What you should do :: From the entries below, return exactly the lines beginning at the one that contains "Task: Open the Nástroje menu" and ending at the one that contains "Given: Click the minus", both of them included, and only those lines.

Data shown ::
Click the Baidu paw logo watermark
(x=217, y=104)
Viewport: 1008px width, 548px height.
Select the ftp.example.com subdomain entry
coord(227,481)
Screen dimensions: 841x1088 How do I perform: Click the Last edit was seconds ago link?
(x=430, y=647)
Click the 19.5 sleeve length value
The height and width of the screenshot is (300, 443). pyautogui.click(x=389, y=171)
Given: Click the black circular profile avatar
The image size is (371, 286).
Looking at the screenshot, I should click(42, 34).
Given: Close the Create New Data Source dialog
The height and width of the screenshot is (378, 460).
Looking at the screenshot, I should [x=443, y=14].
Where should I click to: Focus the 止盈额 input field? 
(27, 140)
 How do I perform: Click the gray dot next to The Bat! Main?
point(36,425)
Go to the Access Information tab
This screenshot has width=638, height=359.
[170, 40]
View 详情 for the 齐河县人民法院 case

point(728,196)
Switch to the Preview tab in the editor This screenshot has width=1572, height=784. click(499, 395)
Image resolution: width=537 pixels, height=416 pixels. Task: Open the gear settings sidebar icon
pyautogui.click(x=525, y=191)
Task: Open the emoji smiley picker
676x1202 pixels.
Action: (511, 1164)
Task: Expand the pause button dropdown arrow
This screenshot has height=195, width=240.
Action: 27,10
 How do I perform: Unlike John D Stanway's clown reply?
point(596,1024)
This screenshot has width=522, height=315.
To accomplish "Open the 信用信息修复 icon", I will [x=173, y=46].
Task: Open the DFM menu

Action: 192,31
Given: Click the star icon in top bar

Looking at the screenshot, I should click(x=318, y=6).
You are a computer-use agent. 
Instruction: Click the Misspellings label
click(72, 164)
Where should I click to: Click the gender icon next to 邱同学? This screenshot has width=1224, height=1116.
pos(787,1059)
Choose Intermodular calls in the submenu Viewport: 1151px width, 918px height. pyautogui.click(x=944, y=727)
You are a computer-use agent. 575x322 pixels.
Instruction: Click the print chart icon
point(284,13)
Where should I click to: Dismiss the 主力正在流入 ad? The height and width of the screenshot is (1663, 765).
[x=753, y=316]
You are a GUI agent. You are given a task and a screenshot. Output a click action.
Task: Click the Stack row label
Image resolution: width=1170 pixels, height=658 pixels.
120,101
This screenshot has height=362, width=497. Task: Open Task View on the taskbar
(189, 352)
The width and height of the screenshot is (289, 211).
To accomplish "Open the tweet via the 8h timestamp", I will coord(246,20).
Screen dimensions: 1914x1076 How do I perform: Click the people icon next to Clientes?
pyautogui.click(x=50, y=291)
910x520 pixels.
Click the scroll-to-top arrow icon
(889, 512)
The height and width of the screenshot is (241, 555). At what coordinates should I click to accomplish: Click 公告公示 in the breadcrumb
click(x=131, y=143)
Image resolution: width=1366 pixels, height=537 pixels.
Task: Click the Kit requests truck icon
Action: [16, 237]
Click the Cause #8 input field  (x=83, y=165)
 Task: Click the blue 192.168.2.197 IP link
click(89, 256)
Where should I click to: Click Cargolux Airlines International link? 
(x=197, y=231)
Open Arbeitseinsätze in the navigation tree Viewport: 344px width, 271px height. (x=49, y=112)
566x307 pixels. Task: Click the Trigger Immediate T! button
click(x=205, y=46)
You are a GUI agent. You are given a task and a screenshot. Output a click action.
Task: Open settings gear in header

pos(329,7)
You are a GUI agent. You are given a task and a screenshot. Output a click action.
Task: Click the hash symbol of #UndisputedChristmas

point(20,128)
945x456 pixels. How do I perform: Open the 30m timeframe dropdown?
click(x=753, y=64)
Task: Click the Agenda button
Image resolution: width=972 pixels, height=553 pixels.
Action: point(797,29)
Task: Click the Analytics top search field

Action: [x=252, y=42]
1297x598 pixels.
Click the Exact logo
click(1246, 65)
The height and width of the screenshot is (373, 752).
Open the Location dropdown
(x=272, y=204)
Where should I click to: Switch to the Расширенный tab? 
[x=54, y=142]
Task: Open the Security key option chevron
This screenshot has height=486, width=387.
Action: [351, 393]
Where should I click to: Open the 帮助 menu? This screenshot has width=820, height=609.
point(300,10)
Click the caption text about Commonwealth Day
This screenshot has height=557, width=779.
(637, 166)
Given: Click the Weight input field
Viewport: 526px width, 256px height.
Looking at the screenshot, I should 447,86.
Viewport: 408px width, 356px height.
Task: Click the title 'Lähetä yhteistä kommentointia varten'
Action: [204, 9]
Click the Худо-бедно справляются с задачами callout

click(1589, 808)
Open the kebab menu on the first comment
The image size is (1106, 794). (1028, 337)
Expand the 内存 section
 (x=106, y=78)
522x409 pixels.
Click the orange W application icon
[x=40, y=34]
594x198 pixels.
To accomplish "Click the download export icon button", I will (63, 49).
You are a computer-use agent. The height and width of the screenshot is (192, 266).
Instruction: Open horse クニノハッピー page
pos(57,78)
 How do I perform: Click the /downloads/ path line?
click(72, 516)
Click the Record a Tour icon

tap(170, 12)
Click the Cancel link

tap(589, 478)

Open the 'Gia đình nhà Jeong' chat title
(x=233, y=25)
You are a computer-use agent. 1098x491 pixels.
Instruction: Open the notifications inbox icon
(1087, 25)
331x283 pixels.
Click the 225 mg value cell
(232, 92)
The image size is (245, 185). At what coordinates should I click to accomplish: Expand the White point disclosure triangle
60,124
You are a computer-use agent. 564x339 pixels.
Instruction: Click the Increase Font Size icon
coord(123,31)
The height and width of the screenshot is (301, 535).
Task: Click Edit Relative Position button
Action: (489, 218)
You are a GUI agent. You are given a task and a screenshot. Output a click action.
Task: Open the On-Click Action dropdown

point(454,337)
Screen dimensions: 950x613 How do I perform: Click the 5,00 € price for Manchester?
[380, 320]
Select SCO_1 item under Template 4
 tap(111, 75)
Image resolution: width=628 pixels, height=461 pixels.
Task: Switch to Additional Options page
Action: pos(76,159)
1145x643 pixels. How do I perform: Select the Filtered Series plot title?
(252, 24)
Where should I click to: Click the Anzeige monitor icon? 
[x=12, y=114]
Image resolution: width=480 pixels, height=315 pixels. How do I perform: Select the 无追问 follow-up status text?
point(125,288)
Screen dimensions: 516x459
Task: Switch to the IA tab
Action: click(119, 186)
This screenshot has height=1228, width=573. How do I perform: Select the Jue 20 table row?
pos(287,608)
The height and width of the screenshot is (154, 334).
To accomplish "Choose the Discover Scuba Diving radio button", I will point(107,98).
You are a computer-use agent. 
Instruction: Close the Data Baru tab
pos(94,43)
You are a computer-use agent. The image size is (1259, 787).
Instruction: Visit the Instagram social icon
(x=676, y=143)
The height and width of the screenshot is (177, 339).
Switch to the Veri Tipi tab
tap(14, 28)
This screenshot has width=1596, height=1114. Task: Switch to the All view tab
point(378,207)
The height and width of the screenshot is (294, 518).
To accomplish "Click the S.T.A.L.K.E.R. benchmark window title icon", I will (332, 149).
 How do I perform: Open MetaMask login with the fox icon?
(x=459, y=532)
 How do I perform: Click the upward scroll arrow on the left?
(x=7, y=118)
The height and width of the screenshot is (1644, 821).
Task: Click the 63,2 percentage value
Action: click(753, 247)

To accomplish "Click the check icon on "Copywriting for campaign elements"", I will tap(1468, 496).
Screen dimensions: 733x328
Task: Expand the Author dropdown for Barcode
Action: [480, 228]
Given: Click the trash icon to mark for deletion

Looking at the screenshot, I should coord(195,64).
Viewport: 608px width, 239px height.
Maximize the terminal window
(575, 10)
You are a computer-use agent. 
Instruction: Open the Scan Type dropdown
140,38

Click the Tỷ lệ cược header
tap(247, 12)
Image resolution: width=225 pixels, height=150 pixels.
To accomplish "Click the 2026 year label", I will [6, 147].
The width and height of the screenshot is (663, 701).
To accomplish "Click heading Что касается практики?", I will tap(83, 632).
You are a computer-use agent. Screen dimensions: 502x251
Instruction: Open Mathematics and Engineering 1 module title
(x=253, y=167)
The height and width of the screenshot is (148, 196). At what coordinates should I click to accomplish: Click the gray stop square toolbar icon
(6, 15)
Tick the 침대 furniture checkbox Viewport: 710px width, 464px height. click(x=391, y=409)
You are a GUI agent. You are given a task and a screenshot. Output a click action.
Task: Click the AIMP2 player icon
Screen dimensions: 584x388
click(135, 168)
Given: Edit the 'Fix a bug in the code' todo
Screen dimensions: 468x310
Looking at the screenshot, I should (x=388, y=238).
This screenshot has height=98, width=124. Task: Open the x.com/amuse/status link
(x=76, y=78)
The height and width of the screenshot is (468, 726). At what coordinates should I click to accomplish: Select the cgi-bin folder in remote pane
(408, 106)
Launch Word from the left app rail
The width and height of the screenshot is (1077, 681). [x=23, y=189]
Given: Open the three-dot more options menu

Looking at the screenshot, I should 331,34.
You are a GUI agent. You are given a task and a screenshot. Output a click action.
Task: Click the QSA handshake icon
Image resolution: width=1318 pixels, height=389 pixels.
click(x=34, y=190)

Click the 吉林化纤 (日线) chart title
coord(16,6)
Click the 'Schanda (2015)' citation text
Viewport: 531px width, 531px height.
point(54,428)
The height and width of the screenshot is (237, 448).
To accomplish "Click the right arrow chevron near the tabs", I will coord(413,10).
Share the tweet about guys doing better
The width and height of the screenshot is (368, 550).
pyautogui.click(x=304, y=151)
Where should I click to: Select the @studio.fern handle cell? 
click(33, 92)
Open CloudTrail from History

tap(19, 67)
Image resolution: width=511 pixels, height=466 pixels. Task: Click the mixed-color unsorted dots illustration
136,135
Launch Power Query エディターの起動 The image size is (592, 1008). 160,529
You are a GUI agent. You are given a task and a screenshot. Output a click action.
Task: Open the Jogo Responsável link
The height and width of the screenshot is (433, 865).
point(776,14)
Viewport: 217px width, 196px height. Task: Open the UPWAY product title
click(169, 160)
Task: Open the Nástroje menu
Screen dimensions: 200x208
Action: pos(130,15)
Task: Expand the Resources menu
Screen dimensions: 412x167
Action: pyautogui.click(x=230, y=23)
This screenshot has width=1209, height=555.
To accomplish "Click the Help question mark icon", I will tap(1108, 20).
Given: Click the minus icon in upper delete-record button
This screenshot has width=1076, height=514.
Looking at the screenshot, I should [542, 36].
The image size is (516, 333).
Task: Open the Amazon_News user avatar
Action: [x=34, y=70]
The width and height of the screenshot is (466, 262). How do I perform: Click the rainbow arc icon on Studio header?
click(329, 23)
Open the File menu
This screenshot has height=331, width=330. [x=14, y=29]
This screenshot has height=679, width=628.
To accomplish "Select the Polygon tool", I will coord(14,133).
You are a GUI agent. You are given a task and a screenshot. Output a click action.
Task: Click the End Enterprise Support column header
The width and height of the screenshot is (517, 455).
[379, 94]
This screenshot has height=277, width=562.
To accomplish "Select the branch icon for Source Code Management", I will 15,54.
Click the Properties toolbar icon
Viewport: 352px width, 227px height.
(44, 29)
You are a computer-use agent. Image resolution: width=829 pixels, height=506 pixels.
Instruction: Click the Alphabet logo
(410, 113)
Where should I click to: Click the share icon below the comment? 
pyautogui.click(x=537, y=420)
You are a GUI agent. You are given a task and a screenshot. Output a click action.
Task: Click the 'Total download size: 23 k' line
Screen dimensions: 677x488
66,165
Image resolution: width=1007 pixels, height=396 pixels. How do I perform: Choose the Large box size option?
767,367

Expected output ::
Task: Open the Nástroje menu
Screen dimensions: 200x208
Action: pos(130,15)
Task: Expand the Resources menu
Screen dimensions: 412x167
Action: pyautogui.click(x=230, y=23)
This screenshot has width=1209, height=555.
To accomplish "Click the Help question mark icon", I will tap(1108, 20).
Given: Click the minus icon in upper delete-record button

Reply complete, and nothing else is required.